Before we jump into individual career profiles, let's summarize everything we've seen so far, so that anyone still unsure of which career group to further investigate can decide now:

- The order of the career groups from lowest to highest mean normalized number of years of programming experience is as follows: Data Analyst, Other, Manager, Data Modeller, Data Scientist, and Software engineer
- In all career groups, most individuals have at least a Bachelor's degree. For all career groups except for Software engineer, most individuals have a Master's degree. So, if you're serious about pursuing a career in data science, you might want to consider getting serious about pursuing higher education
    - If you need motivation to pursue further education, for most career groups, individuals with a higher education tend to have a greater yearly compensation relative to others in their career group
- The order of the career groups from lowest to highest mean yearly compensation is as follows: Data Analyst, Software engineer, Data Modeller, Data Scientist, Other, and Manager. The career group-education level combination that has the highest mean yearly compensation are Software engineers with a Doctoral degree

# Career Group Deep Dive
## Data Scientist (& How to interpret the other career group subsections)
Now, using everything you've read so far in this notebook, choose a career group! The options are data analyst, data scientist, data modeller, software engineer, manager, and other. Once you've chosen your career group, you can navigate to the notebook subsection to view the visuals and analysis for that group via the right-hand pane... but, before you do that, read this section where we do a deep dive on the Data Scientist career group - this section gives guidelines on how to interpret the visuals in each career group subsection.

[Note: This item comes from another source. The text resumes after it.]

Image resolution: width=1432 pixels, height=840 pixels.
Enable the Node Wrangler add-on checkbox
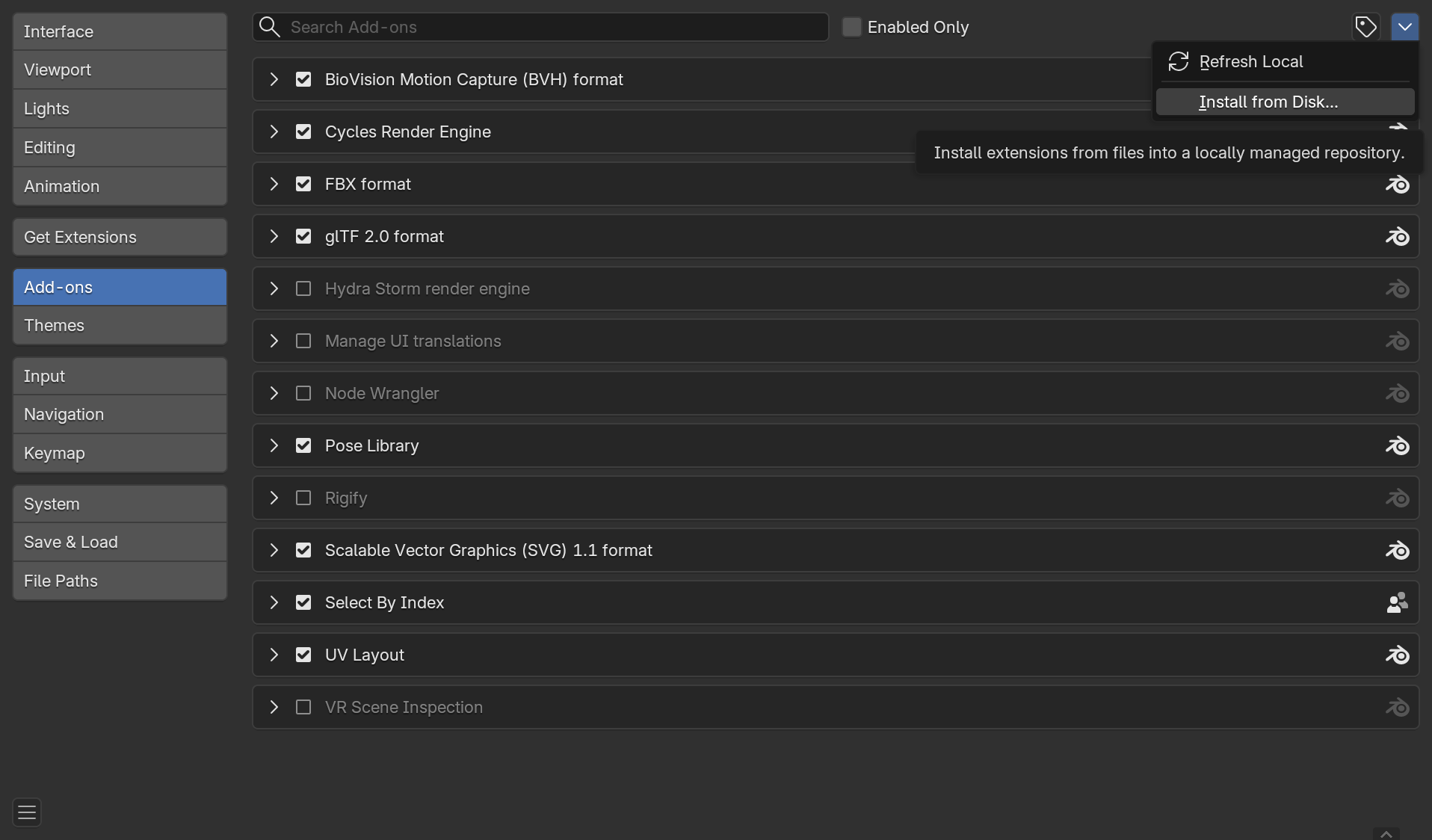coord(303,393)
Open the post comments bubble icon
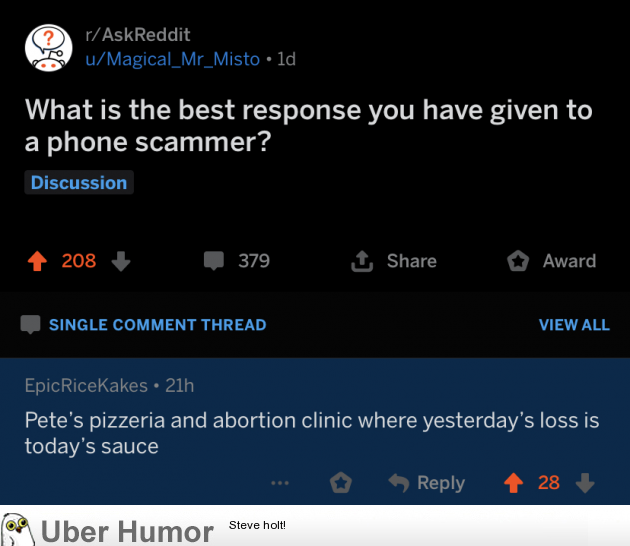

First we'll visualize the distribution of age groups and gender from survey responders in the Data Scientist career group:

In [None]:
# formatting and functions to create the visuals for each career group
sns.set_style('darkgrid')
sns.set_style(rc= {'figure.facecolor':'ghostwhite'})

def age_gender_plot(df, career_name):
    """
    Function to plot distribution of age group and gender for survey respondents belonging to a specific career group
    Creates and displays two vertical 100% stacked bar charts (one for age/Q1, one for gender/Q2)
    
    Inputs:
    -------
    df : pandas DataFrame with the survey responses of all individuals belonging to a specific career group
    
    career_name : string specifying the name of the career grou
                    options: Data Analyst, Data Scientist, Data Modeller, Software engineer, Manager, Other
    
    Returns:
    -------
    None (displays plots)
    
    """
    # visualize percentage of responses by age group and gender
    fig, axes= plt.subplots(1,2, figsize= (12,6))
    fig.suptitle("Distribution of Responses by Age (left) and Gender (right) - "+ career_name + " career group", fontsize='medium')

    df.groupby('career_group')['Q1'].value_counts(normalize= True).unstack('Q1').plot.bar(stacked=True, color= sns.color_palette('cubehelix', n_colors= len(df['Q1'].value_counts())), ax= axes[0])
    axes[0].legend(bbox_to_anchor= (2.6,1.05), title= 'Age groups',fontsize=14)
    axes[0].set_ylabel('% responses', fontsize= 14)
    axes[0].set_xticks([])
    axes[0].set_xlabel('')
    axes[0].tick_params('y', labelsize= 14)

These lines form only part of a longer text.